Beijing won the bid for the 2008 Olympics in part because of its pledge to champion energy efficiency, green building practices, and clean technologies. With an eye-catching, energy-saving aquatics center and a smattering of solar panels installed on many of the new facilities, the city got off to a roaring start. But after seven years (and billions of dollars) spent preparing for the Games, has the notoriously smog-ridden capital become an "ecological city," as promised? Not quite. Watch for these innovations--and missed opportunities--when you tune in this summer.
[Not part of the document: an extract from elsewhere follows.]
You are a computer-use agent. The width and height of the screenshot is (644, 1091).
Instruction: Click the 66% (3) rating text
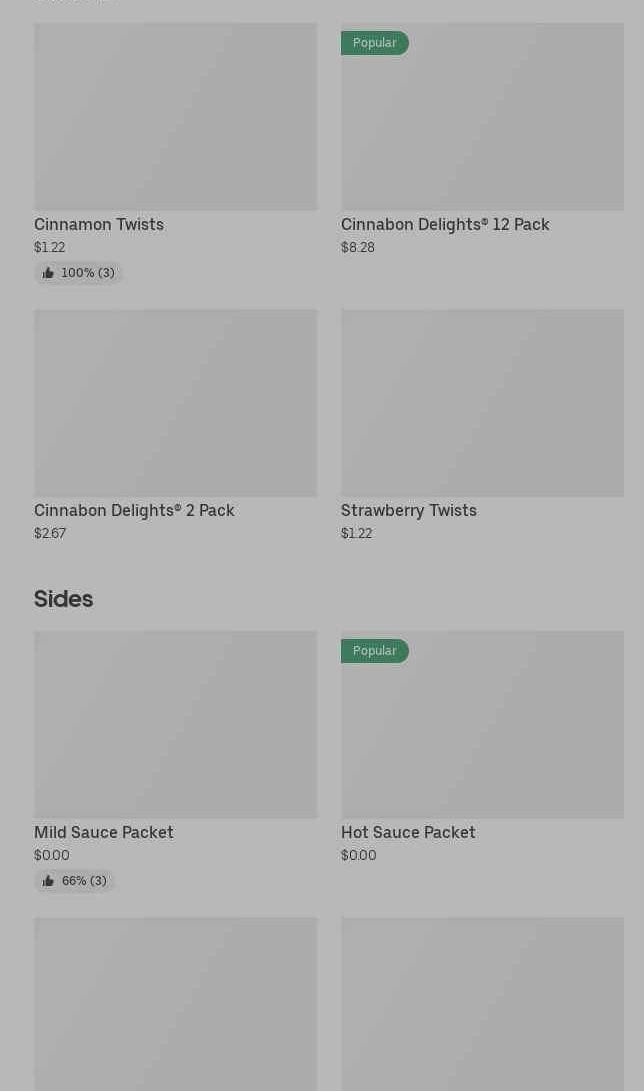(84, 881)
DESIGN The glowing "Water Cube" aquatics center will recycle water and heat the pool with solar power. Its bubbly, translucent shell, plus tubelike skylights throughout its corridors and parking structures, will reduce energy needs by taking full advantage of natural light. The "Bird's Nest" stadium (pictured during construction, above) will capture rainwater (if any falls in August) for irrigation.
ENERGY Solar energy will warm shower water in the Athletes Village and help power stadiums for soccer, track, and softball events. State media estimate a new 33-turbine wind farm will generate up to 100 million kilowatt-hours of electricity a year and provide up to 20 percent of the energy needed for the Games.
AIR Some of Beijing's dirtiest coal-fired power plants and factories have been shut down to improve air quality--only to be replaced with new ones outside the city. Chinese officials have required other polluters to close temporarily during the summer. So while athletes may breathe a bit easier, residents will continue to face loads of sulfur dioxide and other pollutants.